TASK GOAL → Below are the records; print exactly the lines from the one with "Where should I click to: Click the Web" through the last, both included, and leave the pictures out.

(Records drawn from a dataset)
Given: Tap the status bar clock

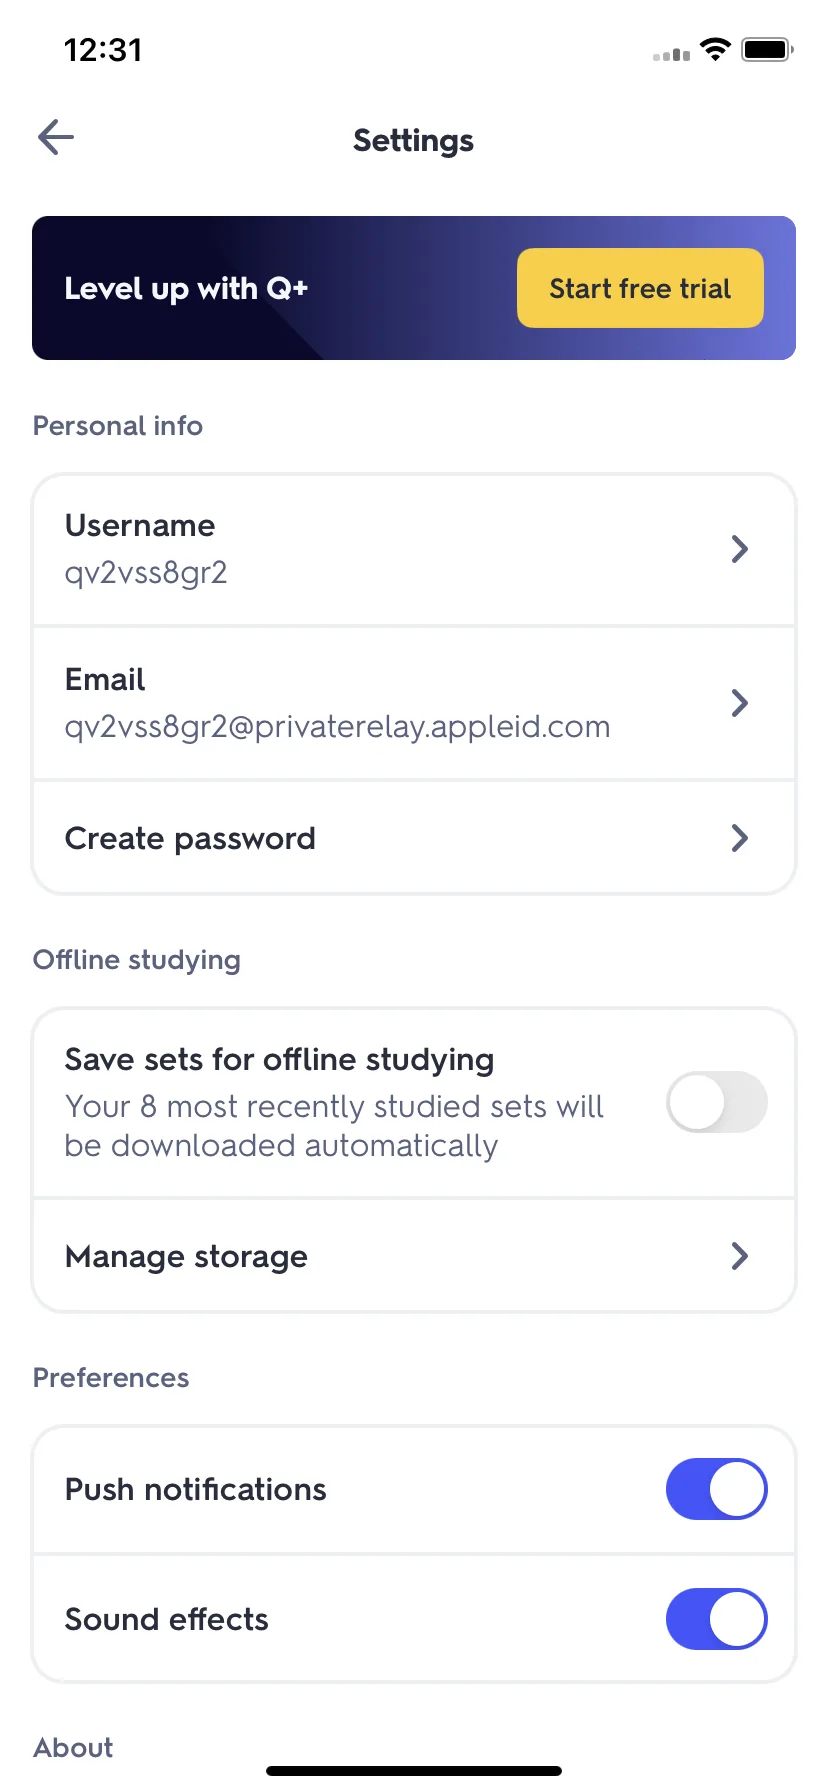Looking at the screenshot, I should (103, 50).
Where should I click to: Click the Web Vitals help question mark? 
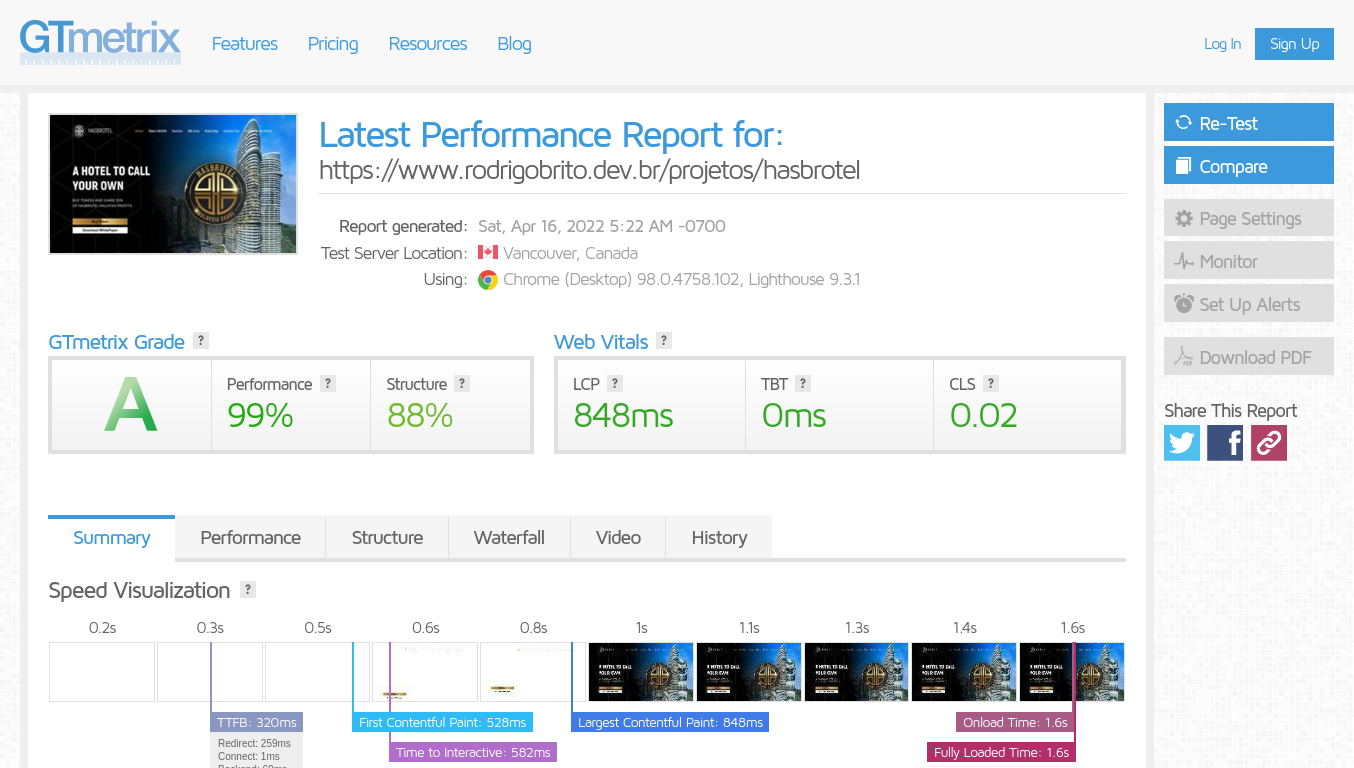[x=664, y=341]
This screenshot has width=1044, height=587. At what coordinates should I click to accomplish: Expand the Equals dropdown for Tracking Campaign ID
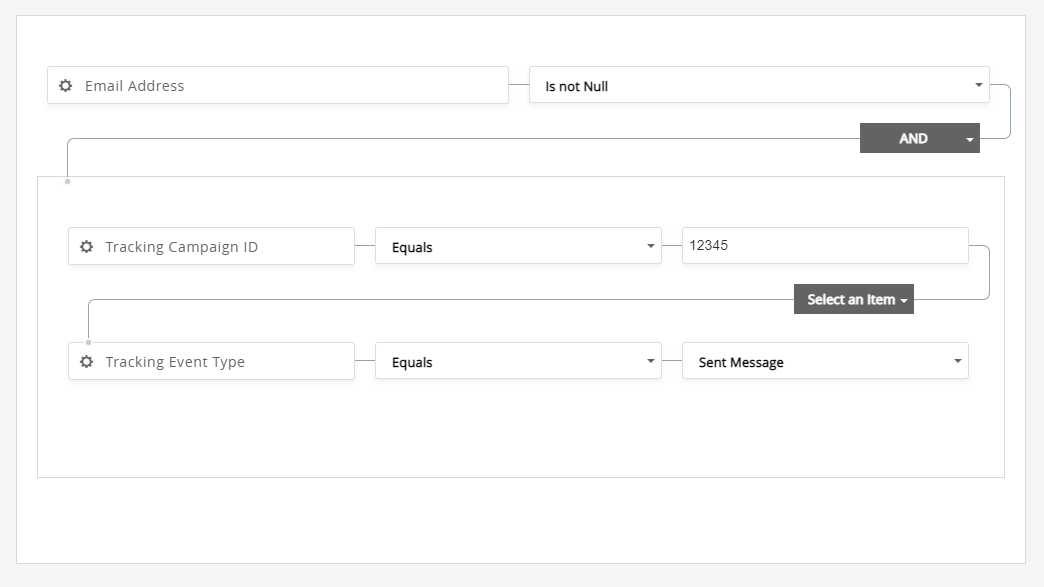517,247
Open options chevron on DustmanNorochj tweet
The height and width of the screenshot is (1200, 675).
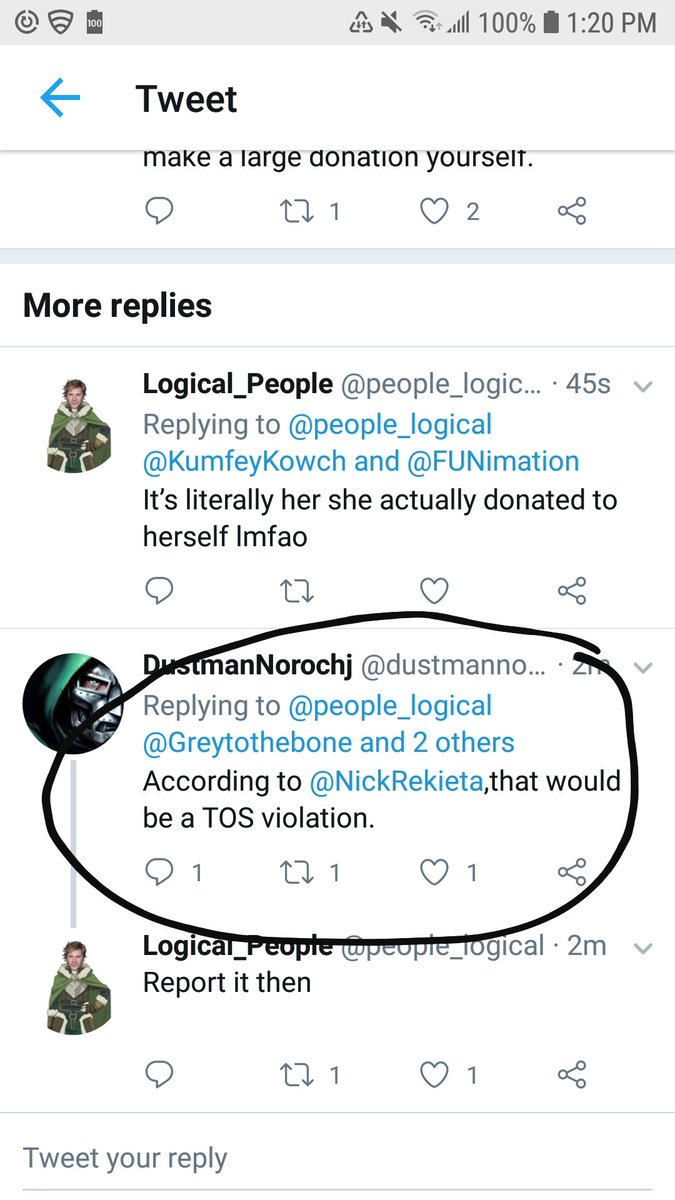coord(644,667)
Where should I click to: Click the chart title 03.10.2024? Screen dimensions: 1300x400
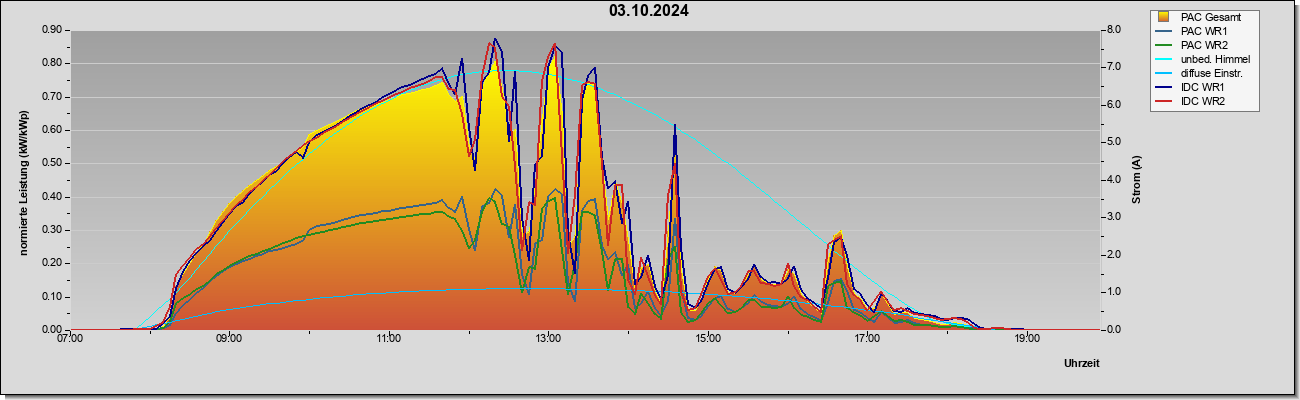click(649, 11)
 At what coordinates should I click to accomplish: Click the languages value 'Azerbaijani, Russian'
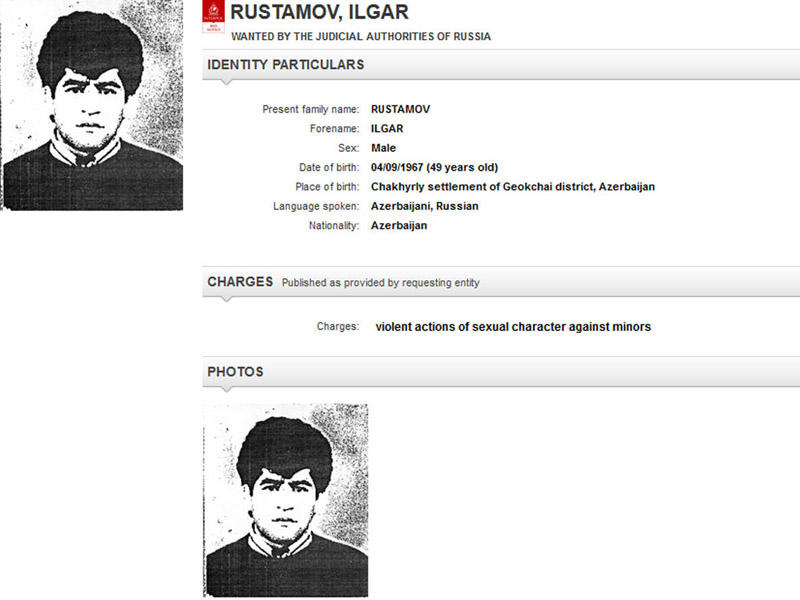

FINAL ANSWER →
Where should I click to: Click the Web Vitals help question mark? 
[x=664, y=341]
This screenshot has width=1044, height=587. At what coordinates should I click to accomplish: Expand the Equals dropdown for Tracking Campaign ID
517,247
Open options chevron on DustmanNorochj tweet
The height and width of the screenshot is (1200, 675).
coord(644,667)
Where should I click to: Click the chart title 03.10.2024? Screen dimensions: 1300x400
click(649, 11)
 At what coordinates should I click to accomplish: Click the languages value 'Azerbaijani, Russian'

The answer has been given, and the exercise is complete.